Typically produced by mixing cement, sand, water and crushed rock, it has been used in various guises for thousands of years, notably by the Romans, who made use of it to fashion, among many other things, the celebrated dome on the Pantheon in Rome.

In modern times it continues to change the way the world looks, creating everything from multi-storey car parks to dams, from driveways to bridges, from breakwaters to the structure of the Burj Khalifa.

As if all of these applications were not enough, it is now being used in one of the most cutting-edge industries: solar thermal energy.

EnergyNest, a Norwegian company, has joined forces with Abu Dhabi’s Masdar Institute of Science and Technology to demonstrate how concrete can be used to store heat in solar power plants, a function often carried out by molten salt.

EnergyNest’s system has been installed at Masdar with the aim of demonstrating that the technology works and with the hope that it could be used by concentrated solar power (CSP) plants.

“We’re in negotiation with companies that want to implement this into their system. We’re ready to do that today. This is the whole point of the Masdar Institute project – to show the world that here you have a cost-effective alternative to molten salt that is scalable and that has low cost over time with regards to operation and maintenance,” said Jon Bergan, EnergyNest’s project manager during the construction of the plant.

“That’s our objective – to establish a universally applicable energy storage solution that can be deployed pretty much anywhere in the world.”

The principle behind CSP is simple: mirrors or lenses concentrate sunlight, creating thermal energy that is turned by heat into steam, which drives a turbine and generates electricity.

But because the Sun only shines during the day, the thermal energy often has to be stored for many hours and discharged when it is needed.

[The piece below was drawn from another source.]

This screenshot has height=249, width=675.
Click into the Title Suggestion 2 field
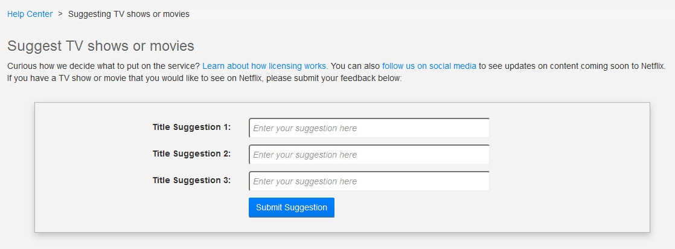coord(368,155)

Batteries are often considered too expensive to use on a large scale so, instead, the heat is frequently used to warm up salt, which releases its thermal energy at night.

At a single plant tens of thousands of tonnes of molten salt could be heated up each day.

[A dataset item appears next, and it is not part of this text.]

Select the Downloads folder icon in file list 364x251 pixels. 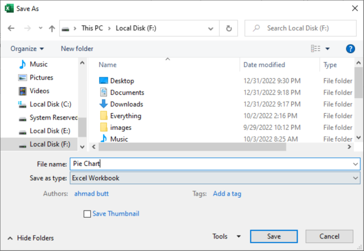104,104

This method is becoming more widely used, such as in the Noor-Ouarzazate plant, which is being developed on the edge of the Sahara in Morocco.

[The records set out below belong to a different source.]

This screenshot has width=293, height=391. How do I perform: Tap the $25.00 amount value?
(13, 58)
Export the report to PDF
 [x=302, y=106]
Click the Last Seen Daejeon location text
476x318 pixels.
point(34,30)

The largest solar plant in Africa, its first phase was recently completed and when it reaches its eventual installed capacity of 500 megawatt hours (MWh), it will provide enough power for more than one million homes. The molten salt here is heated to nearly 400°C by the Sun.

As an alternative, EnergyNest’s technology instead uses a form of concrete with improved thermal properties called Heatcrete, developed with a German company, HeidelbergCement. Its composition is commercially confidential, although Mr Bergan said it contained significant quantities of a rock called quartzite.

“It has the ability to contain a large amount of heat. You can bring the heat into the system or extract the thermal energy within a certain amount of time. This is very important. This is how the storage media differentiates itself,” said Mr Bergan, EnergyNest’s supply chain director.

The model system being tested at Masdar consists of concrete columns in which heat exchanger pipes are embedded. A heat transfer fluid, its temperature raised up to 393°C by the Sun, flows into the system and heats up the concrete.

At the end of the day, the flow is reversed, discharging the heat.

Mr Bergan said the system retained heat to about the same extent as a comparable molten salt system, and the outgoing liquid was hot enough to produce steam that drives turbines and generates electricity. Water desalination could also be integrated into the system.

EnergyNest has been charging the Masdar Institute system for seven hours and discharging it for the same length of time.

So far, the system is performing as well as or better than simulations suggested it would.

“This is very encouraging. We’re getting higher heat capability than we thought,” Mr Bergan said.

The company hopes that its system could also be deployed when it is useful to store large amounts of fluctuating renewable electricity. The electricity can be converted into heat, then later back into electricity or heat.

This could prove useful for integrating more renewable energy on to electricity grids, ensuring that a steady supply of power that otherwise was not be possible is provided.

Although the Masdar work involves CSP, EnergyNest said its technology had “broad application value” since it could be used in a number of sectors. The system can be adjusted for whatever size is needed because the configuration of pipes and concrete blocks is fully modular.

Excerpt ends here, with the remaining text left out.